• [8/9]
    istanbulun yagmasi biraz acayip. normalde dusman teslim olmadigi zaman 3 gunluk bir yagma izni veriliyor, teslim olursa dokunulmuyorlar. istanbul sonucta teslim olmamis ama sehrin bircok girisi ve farkli bolumleri var. 1 milyonluk sehir bir iki asirda 50 bine, kusatmadan sonra da allah bilir kac bine dusunce bu bolumlerin arasinda bosluklar olusmus ve her biri ayri bir mini sehir olmus. yani eger ayri bir “semt” isgalcilere kolaylik gostermisse, bunun haberi sultana gider, o da beraberinde ozel polislerini yollayarak o kismi korumaya alabilir. bazi yerlerdeki kiliselere ve evlere dokunulmamasi, diger bolgelerde ise yagmadan birak 3 gunu, ilk gunun sonunda bile birsey kalmamasi boyle aciklanabilirmis.

    dolayisiyla o kilise yagmalamalar, rahibeleri cikarip tecavuz etmeler filan belli bolgelerde ve ilk saatlerde yasanmis, ondan sonra yagmalanacak yerler iyice belli olmus, milleti gazi durulmus, fatihin adamlari yerlerini almis ve yaklasik 4000 cesetten sonra sivil oldurme bitmis. hayrina degil tabii, yagma yapilacak yerdeki her sivil kole sayiliyor, kole de para demek. bazi yerlerde yagmalanan evlerin kapisina isaret konulmus, bu ev bosaltildi coktan sansiniza kusun demek icin.

### Veriler
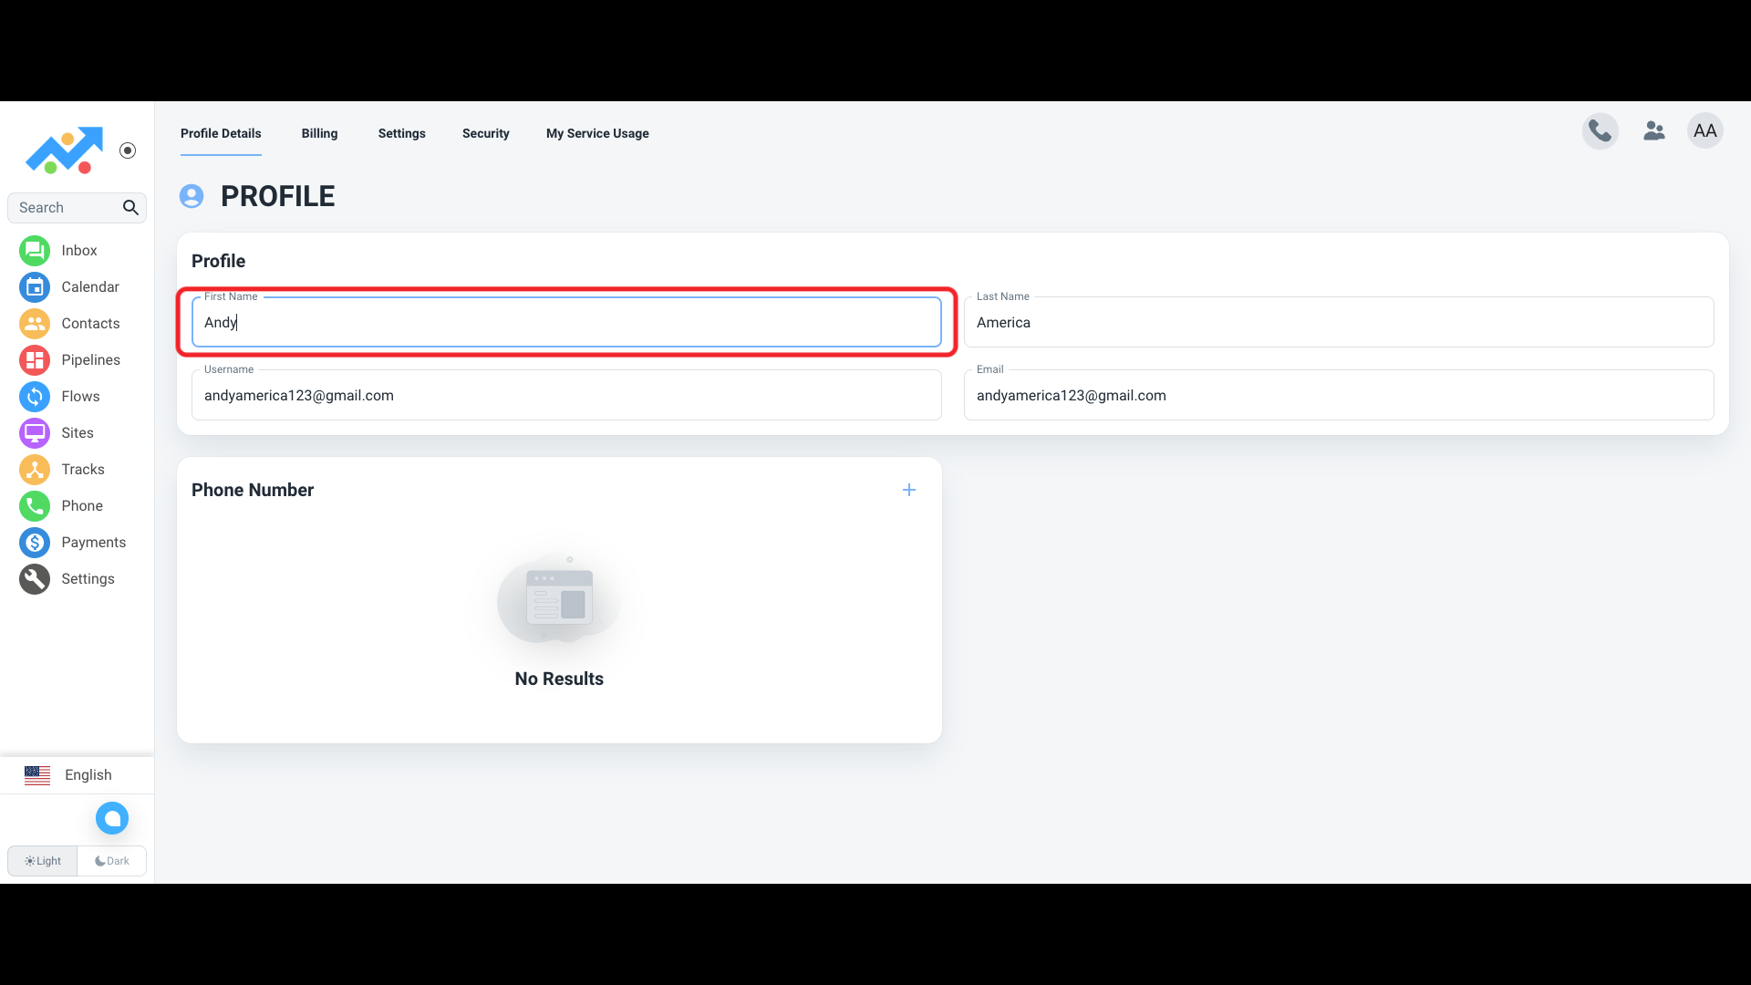Open the AA account avatar menu
This screenshot has width=1751, height=985.
click(1704, 131)
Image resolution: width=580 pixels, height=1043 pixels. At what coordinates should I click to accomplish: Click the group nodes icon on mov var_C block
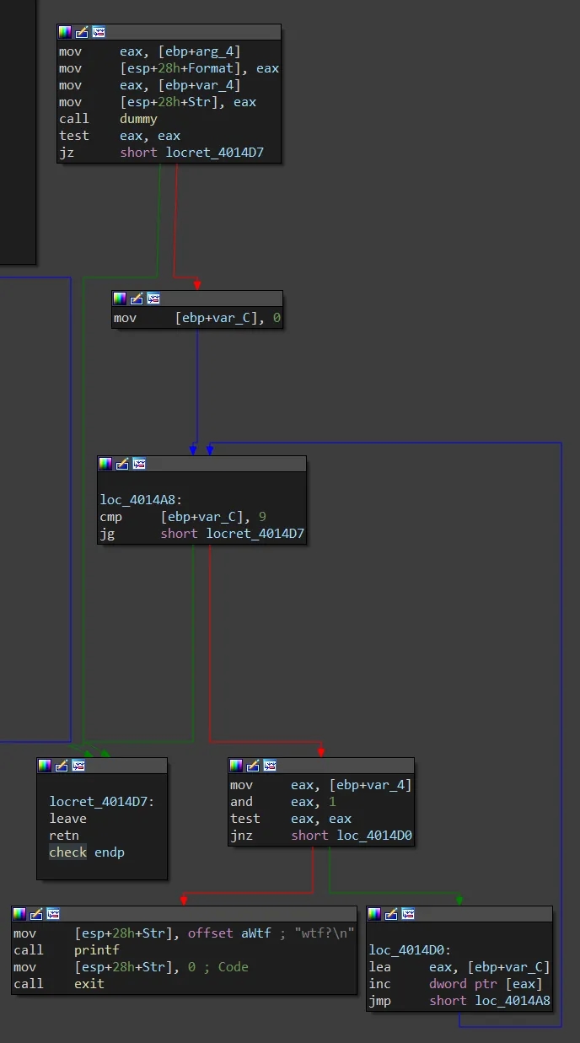coord(153,298)

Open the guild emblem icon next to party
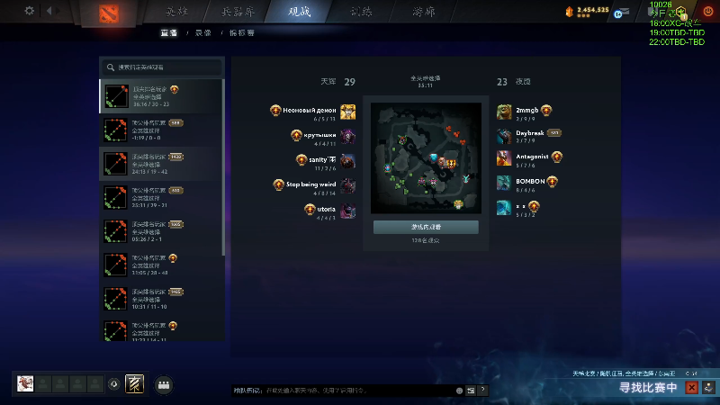(134, 384)
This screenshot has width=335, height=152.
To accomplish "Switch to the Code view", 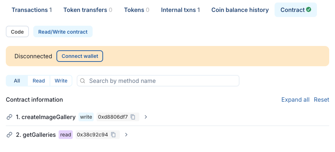I will (17, 32).
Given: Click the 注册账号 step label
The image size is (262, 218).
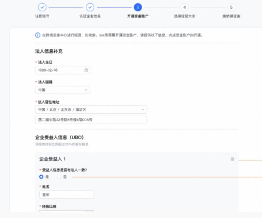Looking at the screenshot, I should coord(42,16).
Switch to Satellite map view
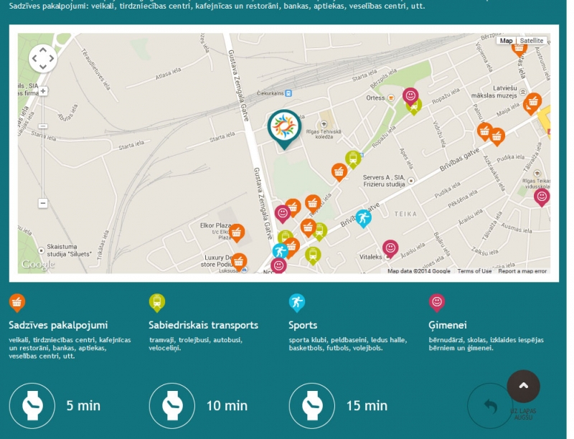 coord(532,41)
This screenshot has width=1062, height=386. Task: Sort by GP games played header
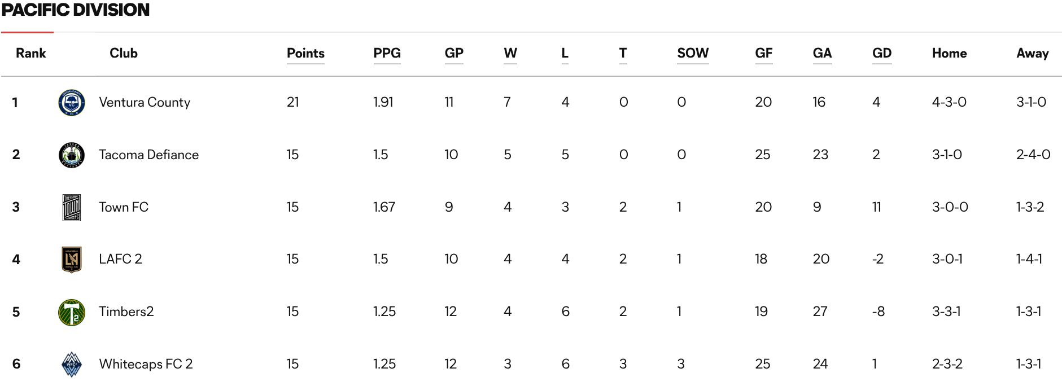coord(454,53)
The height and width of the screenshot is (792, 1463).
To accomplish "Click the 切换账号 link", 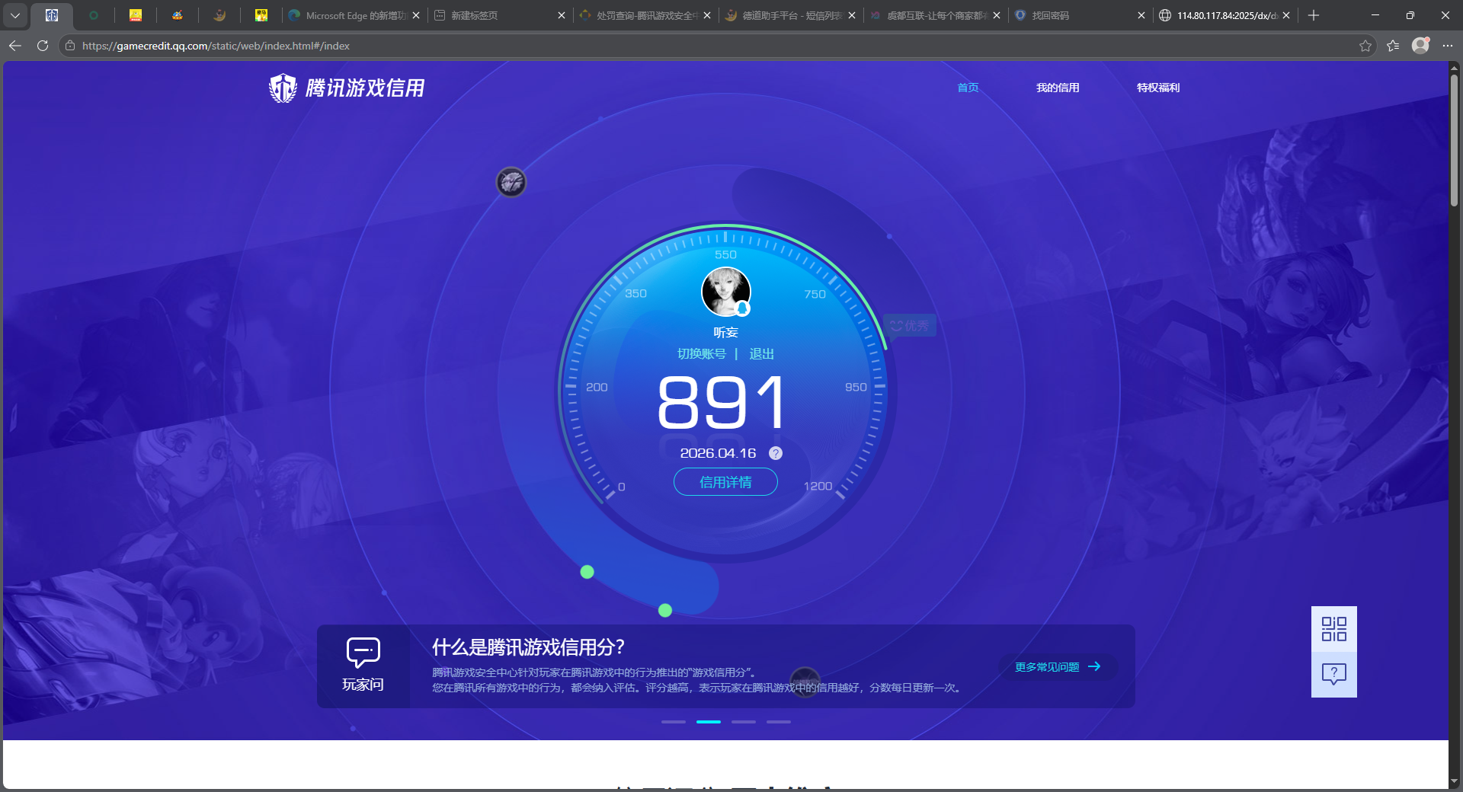I will (x=702, y=353).
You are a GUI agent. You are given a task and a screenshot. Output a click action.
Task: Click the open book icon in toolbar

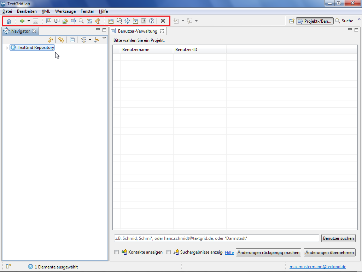tap(57, 21)
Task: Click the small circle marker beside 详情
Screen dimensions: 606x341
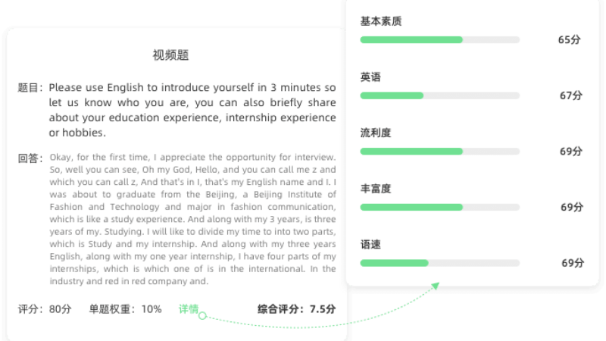Action: click(x=202, y=316)
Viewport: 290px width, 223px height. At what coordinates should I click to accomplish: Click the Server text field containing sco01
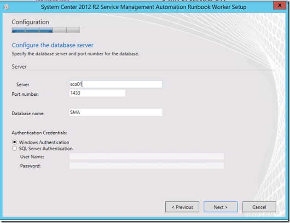[x=116, y=84]
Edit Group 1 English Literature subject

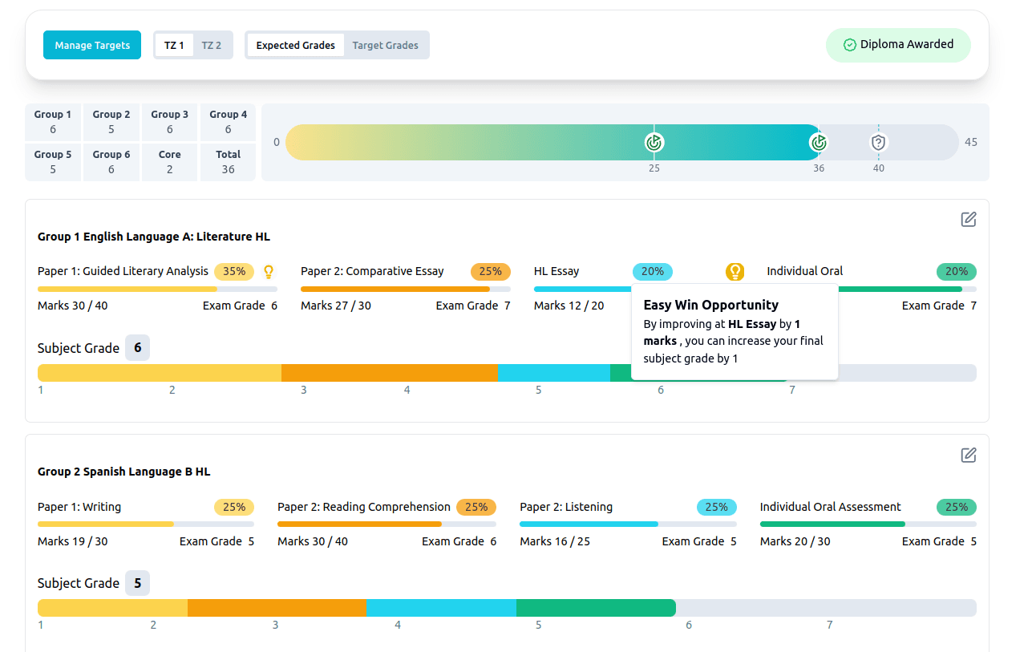click(969, 220)
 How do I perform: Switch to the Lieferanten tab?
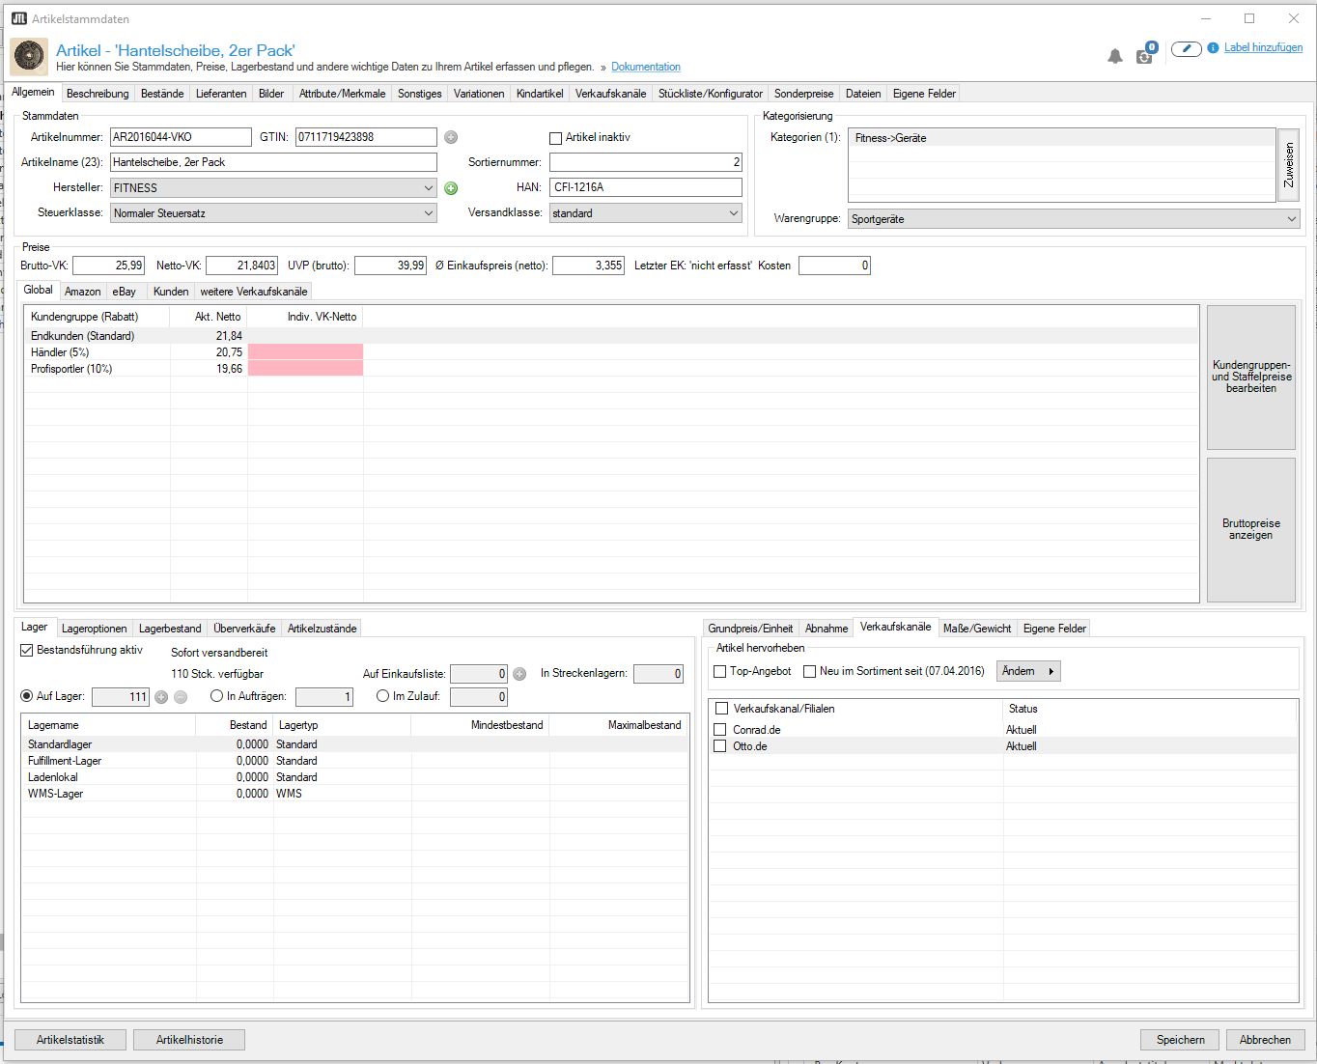(221, 94)
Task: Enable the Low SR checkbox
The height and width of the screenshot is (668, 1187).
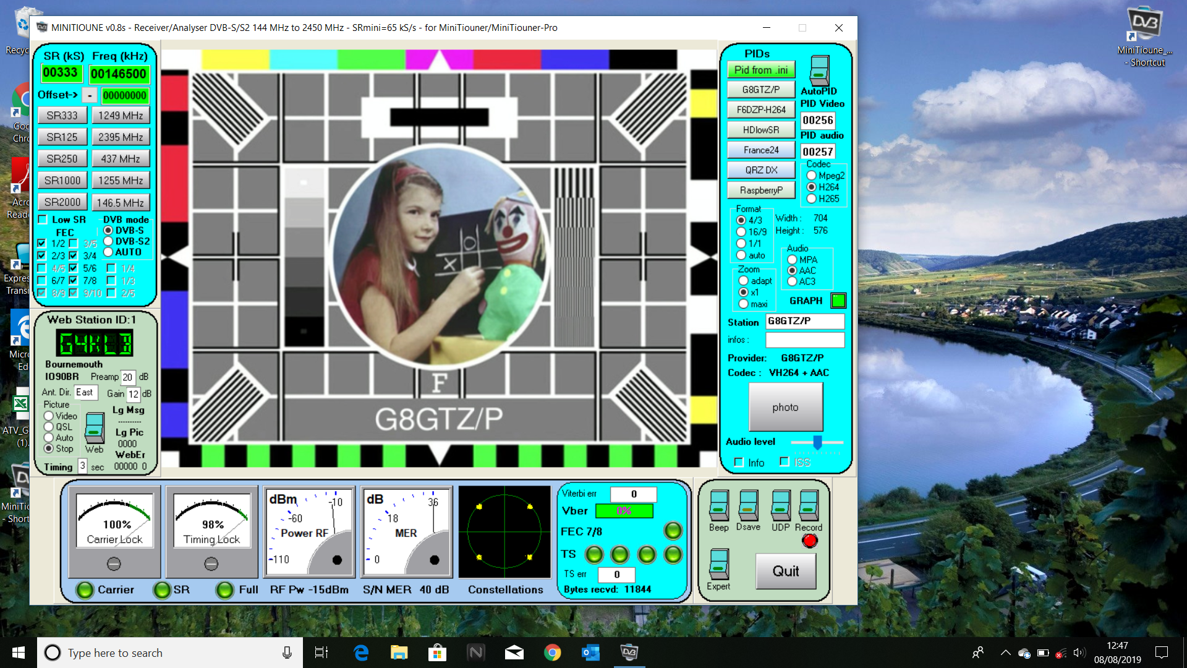Action: point(42,219)
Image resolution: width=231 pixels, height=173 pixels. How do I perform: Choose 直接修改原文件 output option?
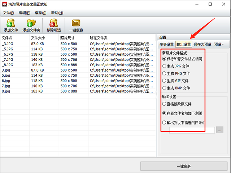pos(165,104)
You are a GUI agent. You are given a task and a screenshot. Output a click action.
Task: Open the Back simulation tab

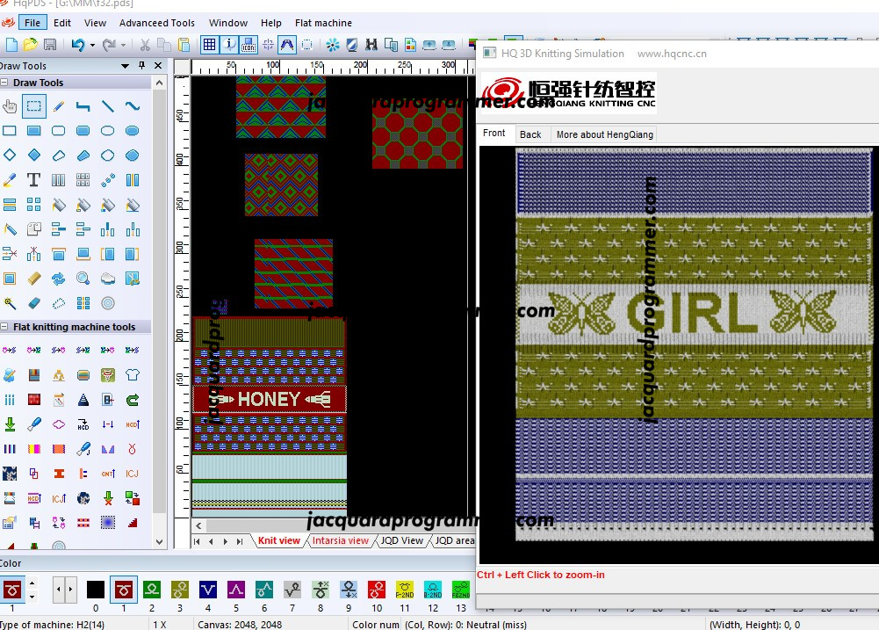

### Görevler
1. Verilen metinden "dolayisiyla o kilise" ifadesinden "kusun demek icin." ifadesine kadar olan bölümü, her iki uç dahil olmak üzere, hiç değiştirmeden çıkarın.
2. Satırlardan "Task: Click the small circle marker beside 详情" ifadesini içeren satırdan satırların sonuna kadar, o satır da dahil olmak üzere, hepsini aynen kopyalayın. Resimleri cevaba koymayın.
Verilen metin ile satırlar birbirinden farklı kaynaklardan alınmıştır.

### Tamamlanan alıştırma
1.
dolayisiyla o kilise yagmalamalar, rahibeleri cikarip tecavuz etmeler filan belli bolgelerde ve ilk saatlerde yasanmis, ondan sonra yagmalanacak yerler iyice belli olmus, milleti gazi durulmus, fatihin adamlari yerlerini almis ve yaklasik 4000 cesetten sonra sivil oldurme bitmis. hayrina degil tabii, yagma yapilacak yerdeki her sivil kole sayiliyor, kole de para demek. bazi yerlerde yagmalanan evlerin kapisina isaret konulmus, bu ev bosaltildi coktan sansiniza kusun demek icin.

2.
Task: Click the small circle marker beside 详情
Screen dimensions: 606x341
Action: click(x=202, y=316)
Viewport: 290px width, 223px height. At what coordinates should I click to accomplish: Click the Server text field containing sco01
[x=116, y=84]
Edit Group 1 English Literature subject

click(969, 220)
 How do I perform: Switch to the Lieferanten tab?
(221, 94)
Task: Enable the Low SR checkbox
The height and width of the screenshot is (668, 1187).
Action: point(42,219)
Image resolution: width=231 pixels, height=173 pixels. How do I perform: Choose 直接修改原文件 output option?
pos(165,104)
You are a GUI agent. You are given a task and a screenshot. Output a click action.
Task: Open the Back simulation tab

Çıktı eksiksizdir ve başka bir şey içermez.